### The task
Swap "screenshot" for "image" in everything from the line containing "Locate an element on the screen. This" down to the line containing "logo: ОРТОГРАФ™ Искусство", keeping the rest the same and leaving out the pictures.

BEGIN Data extract

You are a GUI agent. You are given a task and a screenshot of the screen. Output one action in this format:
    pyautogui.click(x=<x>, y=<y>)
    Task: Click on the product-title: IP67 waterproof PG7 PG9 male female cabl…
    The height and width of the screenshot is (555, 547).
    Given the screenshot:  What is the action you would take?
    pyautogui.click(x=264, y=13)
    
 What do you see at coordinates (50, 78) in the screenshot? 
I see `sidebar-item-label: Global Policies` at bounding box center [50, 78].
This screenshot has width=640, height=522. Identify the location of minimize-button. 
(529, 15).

END Data extract
BEGIN Data extract

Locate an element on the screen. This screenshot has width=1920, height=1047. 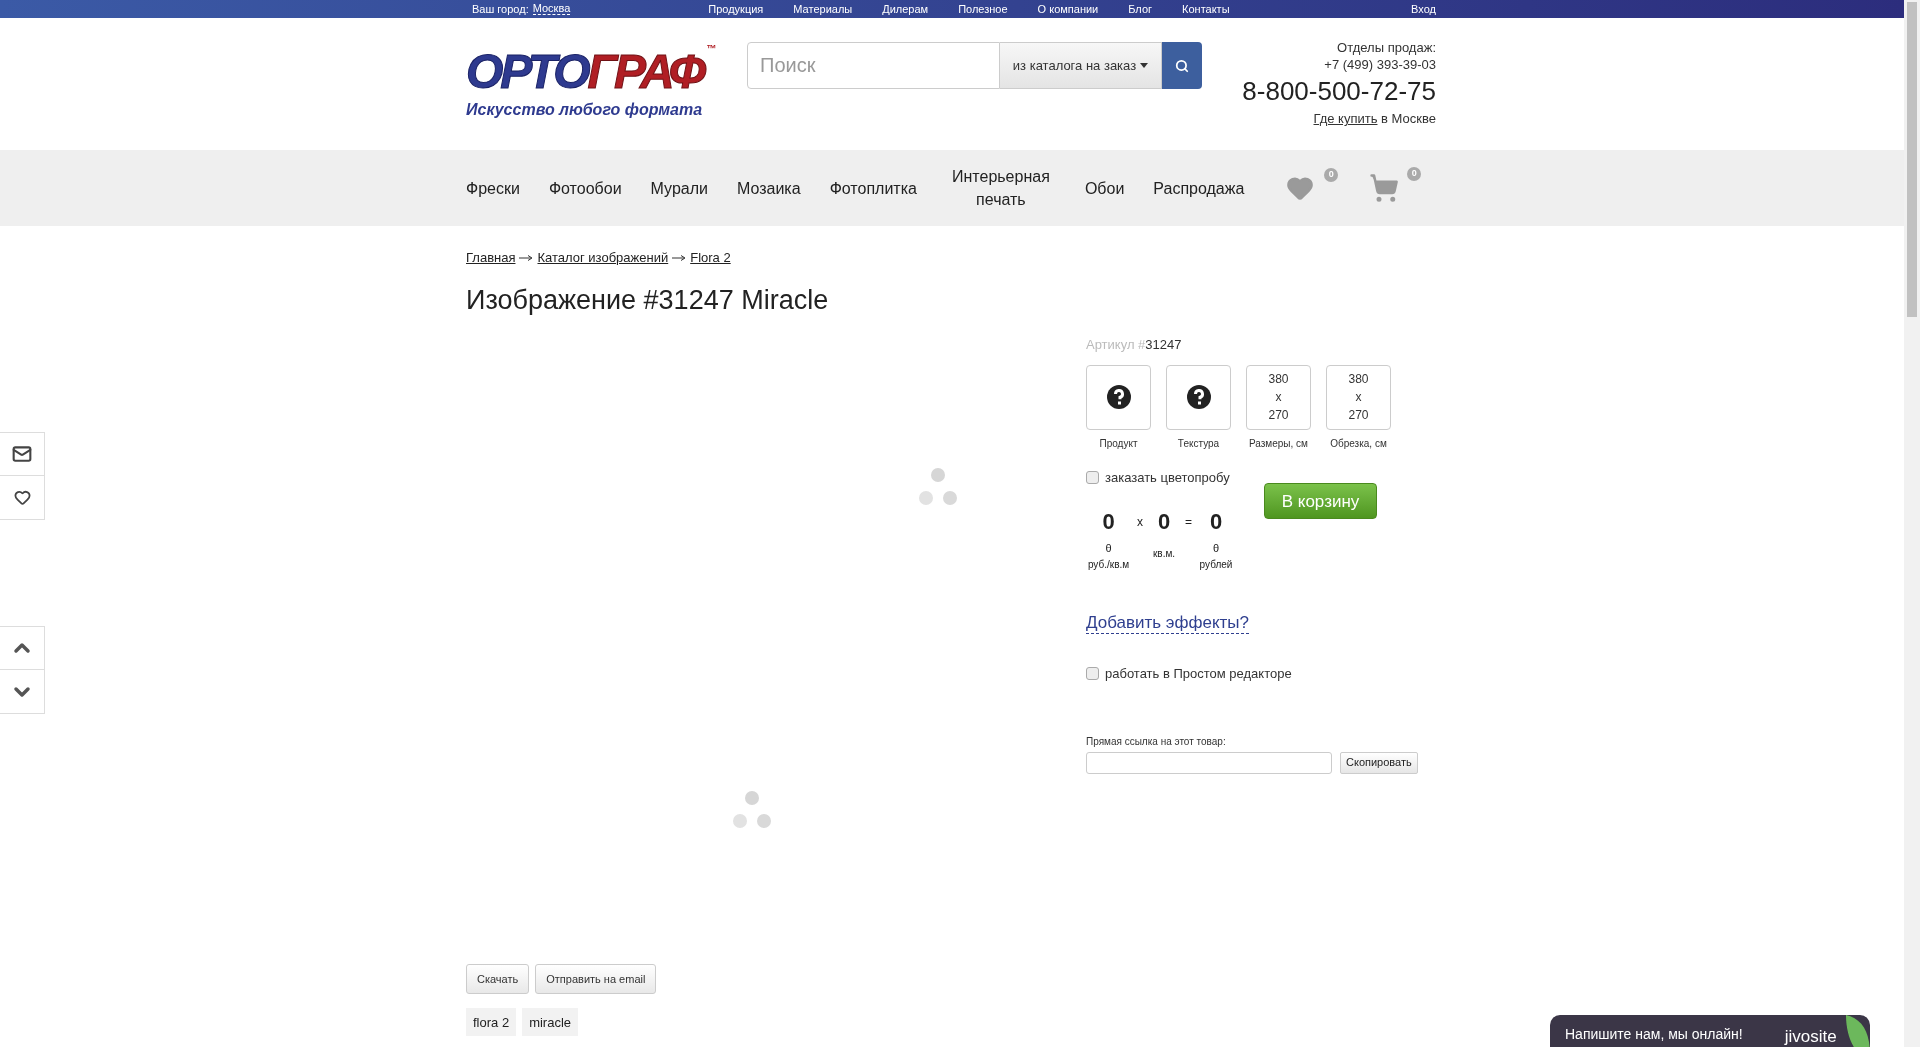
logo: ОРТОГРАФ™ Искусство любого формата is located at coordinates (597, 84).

END Data extract
BEGIN Data extract

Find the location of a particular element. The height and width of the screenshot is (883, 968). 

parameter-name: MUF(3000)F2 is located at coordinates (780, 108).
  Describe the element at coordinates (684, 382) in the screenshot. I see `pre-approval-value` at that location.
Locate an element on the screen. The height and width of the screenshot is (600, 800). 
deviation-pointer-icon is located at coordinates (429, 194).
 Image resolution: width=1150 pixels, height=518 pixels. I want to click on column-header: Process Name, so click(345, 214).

END Data extract

### Answer box
Locate an element on the screen. This image has width=1920, height=1047. 
logo: ОРТОГРАФ™ Искусство любого формата is located at coordinates (597, 84).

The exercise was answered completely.